2
votes

Im setting up a Azure devops build pipeline for a .NET core 2.2 web app that includes Angular and one of the steps it runs is dotnet publish. However, the end result is not what i was expecting compared to when running a publish directly from VS 2017.

As a way to run custom npm commands to target specific environments. So in my csproj file I have this

  <Target Name="PublishRunWebpack" AfterTargets="ComputeFilesToPublish">
    <!-- As part of publishing, ensure the JS resources are freshly built in production mode -->
    <!-- Use conditional builds based on build target setting eg.  debug, dev, prod etc -->
    <Exec WorkingDirectory="$(SpaRoot)" Command="npm run build " Condition=" '$(Configuration)' == 'Debug' " />
    <Exec WorkingDirectory="$(SpaRoot)" Command="npm run build --prod false --configuration=dev" Condition=" '$(Configuration)' == 'Test' " />
    <Exec WorkingDirectory="$(SpaRoot)" Command="npm run build --prod true --configuration=prod" Condition=" '$(Configuration)' == 'Release' " />
    <Exec WorkingDirectory="$(SpaRoot)" Command="npm run build:ssr --configuration=prod" Condition=" '$(BuildServerSideRenderer)' == 'true' And  '$(Configuration)' == 'Release' " />

However, the devops build was not running the correct command. After looking at the build log, it was simply running ng build, not including the extra flags to target a specific config.

So then to confirm this, I ran at a command line

dotnet publish -c Test

, and sure enough, the output indicated it ran ng build, without seemingly using what was in the csproj file.

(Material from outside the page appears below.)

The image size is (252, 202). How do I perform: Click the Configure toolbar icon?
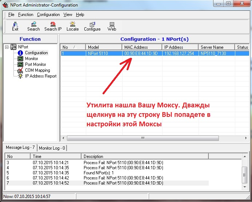click(x=92, y=26)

How then can I get my npm command to take the configuration values like those in the csproj file but when dotnet publish runs?

1
Question: any reason you cannot explicitly use npm tasks and keep these out of csproj altogether? I'd highly recommend that to get full control over the commands. If you really have to do it through csproj, I'd create different commands in package.json and call them "buildTest", "buildProd", etc. And just keep the Command part of the csproj to "npm run buildTest", "npm run buildProd". That way, you don't have to worry about the build system dropping the arguments. - Hiral Desai
yes, i was just considering that. im trying that now....and it works! awesome! move your reply to be the answer, thanks - bitshift
Awesome, added the recommendation as answer now. - Hiral Desai

1 Answers

2
votes

Instead of trying to get parameters working through MSBuild, I'd recommend moving your npm commands into package.json like this.

"scripts": {
"buildTest": "npm run build --prod false --configuration=dev",
"buildProd": "npm run build --prod true --configuration=prod"
}

And then use csproj to just run npm run buildTest and npm run buildProd and so on.